GIVEN TEXT:
----------

Data from MAX files. Opioid subgroups are not mutually exclusive (non-hierarchical).

A

Chronic pain conditions defined by treatment in year prior to death.

Poisonings with cocaine, heroin, alcohol, and other narcotics were significantly more common causes of death among decedents without than with diagnosed chronic pain conditions. The reverse was true of poisonings with natural and semisynthetic opioids, synthetic opioids other than methadone, and benzodiazepines (Table 4).

Discussion

Most persons with opioid-related fatalities were diagnosed with one or more chronic pain condition in the last year of life. As compared to people with opioid-related deaths without diagnosed chronic pain conditions, the decedents with chronic pain diagnoses were more likely to have also received substance use and other mental health disorder diagnoses. They were also more likely to have filled prescriptions for opioids, benzodiazepines, and other psychotropic medications and to have had a nonfatal drug overdose. The extent of health service use of this population prior to death, including clinical recognition of substance use and other mental disorders, may provide opportunities for detection of overdose risk and early intervention.

----------

RECORDS SUPPLIED:
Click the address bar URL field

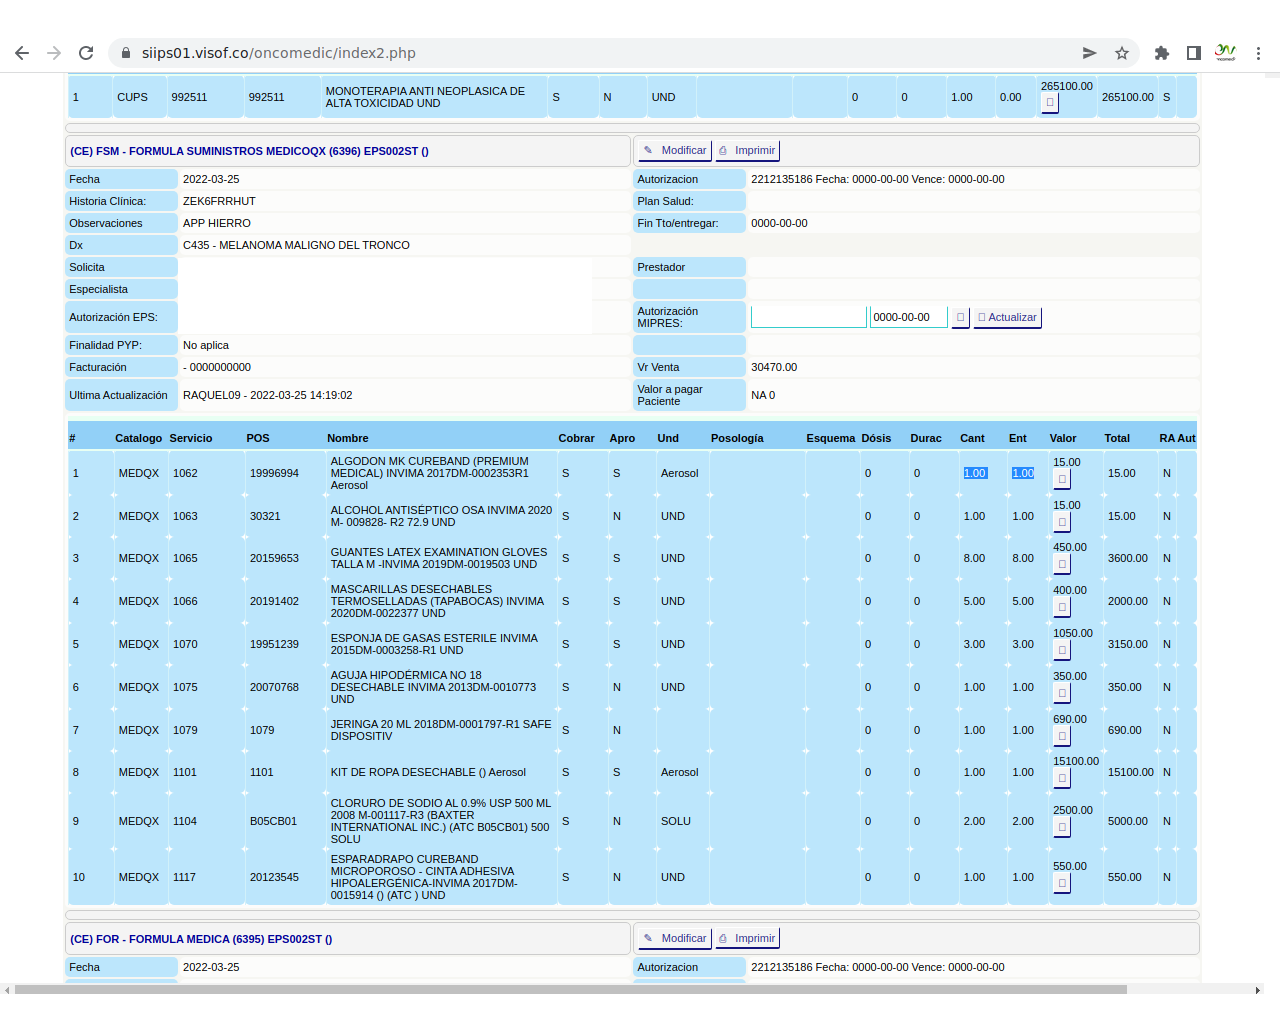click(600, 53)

----------

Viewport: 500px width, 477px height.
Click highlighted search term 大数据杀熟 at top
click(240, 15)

----------

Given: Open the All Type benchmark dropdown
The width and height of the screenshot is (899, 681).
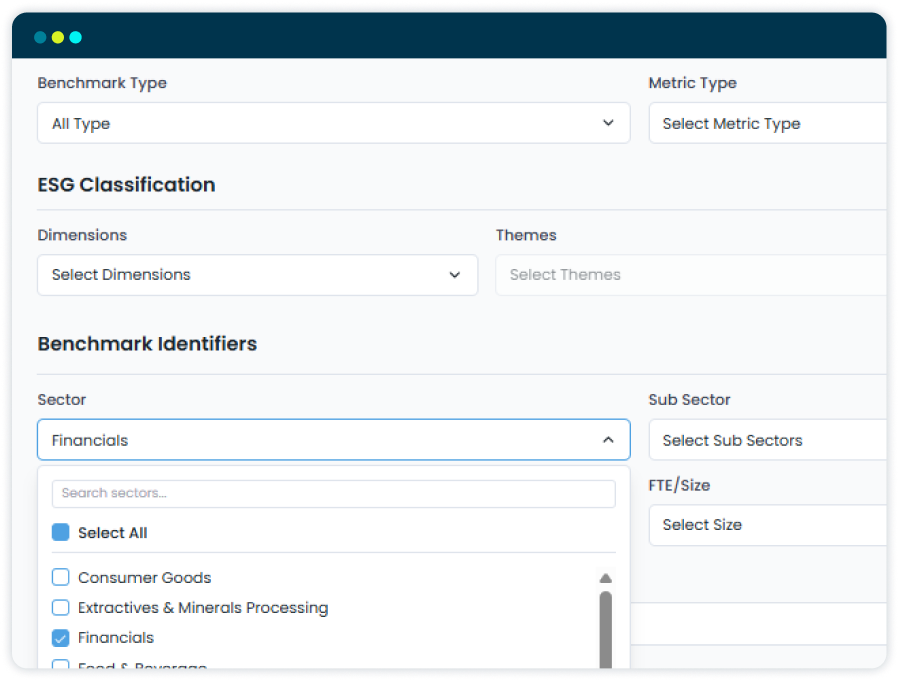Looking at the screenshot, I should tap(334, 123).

----------

TASK INSTRUCTIONS:
1 – Reproduce everything in the opioid deaths excerpt from "Poisonings with cocaine, heroin, alcohol, and" down to "benzodiazepines (Table 4).".
2 – Summarize the opioid deaths excerpt in two sentences.
The listing has no connection to the opioid deaths excerpt.

RESPONSES IN ORDER:
1 –
Poisonings with cocaine, heroin, alcohol, and other narcotics were significantly more common causes of death among decedents without than with diagnosed chronic pain conditions. The reverse was true of poisonings with natural and semisynthetic opioids, synthetic opioids other than methadone, and benzodiazepines (Table 4).

2 – Most people who died of opioid-related causes had been diagnosed with at least one chronic pain condition in their last year of life. Compared with decedents without such diagnoses, they were more likely to have substance use and other mental health diagnoses, to have filled prescriptions for opioids, benzodiazepines, and other psychotropic medications, and to have had a nonfatal overdose, and their deaths more often involved natural and semisynthetic opioids, synthetic opioids other than methadone, and benzodiazepines rather than cocaine, heroin, alcohol, and other narcotics.